Understanding the Proposed Tax Changes
In a strategic move that may be more about politics than policy, Senator Warren has reintroduced her “Ultra-Millionaires” wealth tax proposal. This comes on the heels of the Administration’s Fiscal Year 2025 Budget, which also suggests a wealth tax. With the White House and both Chambers of Congress in play, the political landscape is ripe for discussions on tax reform.
Business owners and their advisors are encouraged to pay close attention to these developments. Despite the low likelihood of immediate enactment, the proposals signal potential shifts in tax policy that could have significant implications for business planning.
The Administration’s proposed changes to federal income tax are extensive. For individuals, the marginal income tax rate could increase from 37 percent to 39.6 percent, with a lower threshold for the top rate. S corporation shareholders and partners in tax partnerships could see their business income taxed at this higher rate.

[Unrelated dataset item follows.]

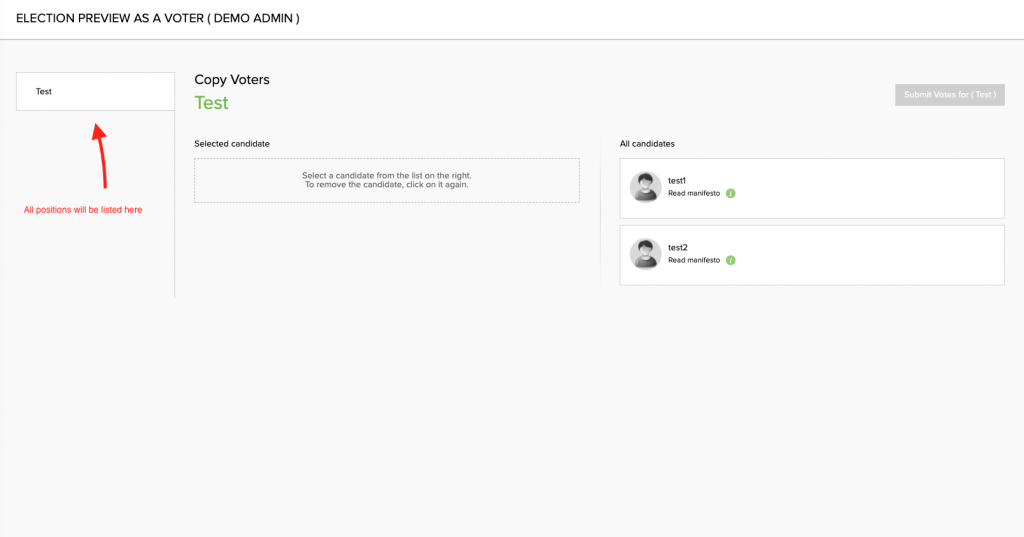Click test1 candidate avatar picture

pos(645,187)
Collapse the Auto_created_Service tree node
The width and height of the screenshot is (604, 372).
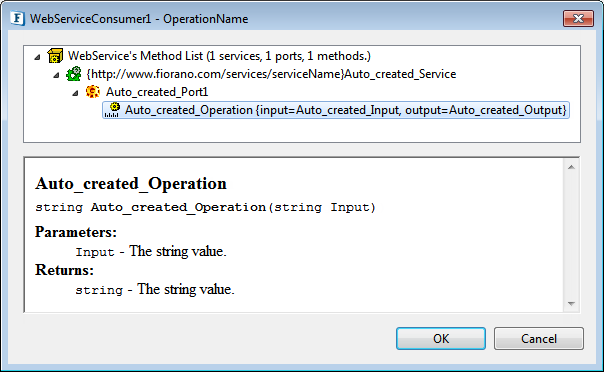[x=56, y=75]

Long-term capital gains could also be taxed as ordinary income for high earners, and the Net Investment Income Tax (NIIT) rate might rise from 3.8 percent to 5 percent for those with incomes over $400,000. Additionally, the Medicare tax on high earners could see a similar increase.
Corporate tax rates are not spared from the proposed hikes. C corporations could face a jump from a flat 21 percent to 28 percent, affecting reinvestment capabilities and making asset sales more costly. S corporations with built-in gains or excess net passive income would also be subject to this increased rate.
Compensation deductions for closely held C corporations could be capped at $1 million per employee, potentially complicating incentive arrangements. Losses on liquidations within controlled groups may be denied, and like-kind exchange deferrals could be limited to $500,000 per individual annually.
The backdrop to these proposals is a national deficit nearing $35 trillion, with interest payments on the debt ballooning. The economic and geopolitical implications are profound, raising questions about the balance between taxation and spending.
While some argue that increased taxes could dampen economic enthusiasm, others see them as necessary for addressing the deficit. The debate continues as businesses and taxpayers brace for potential changes that could reshape the financial landscape.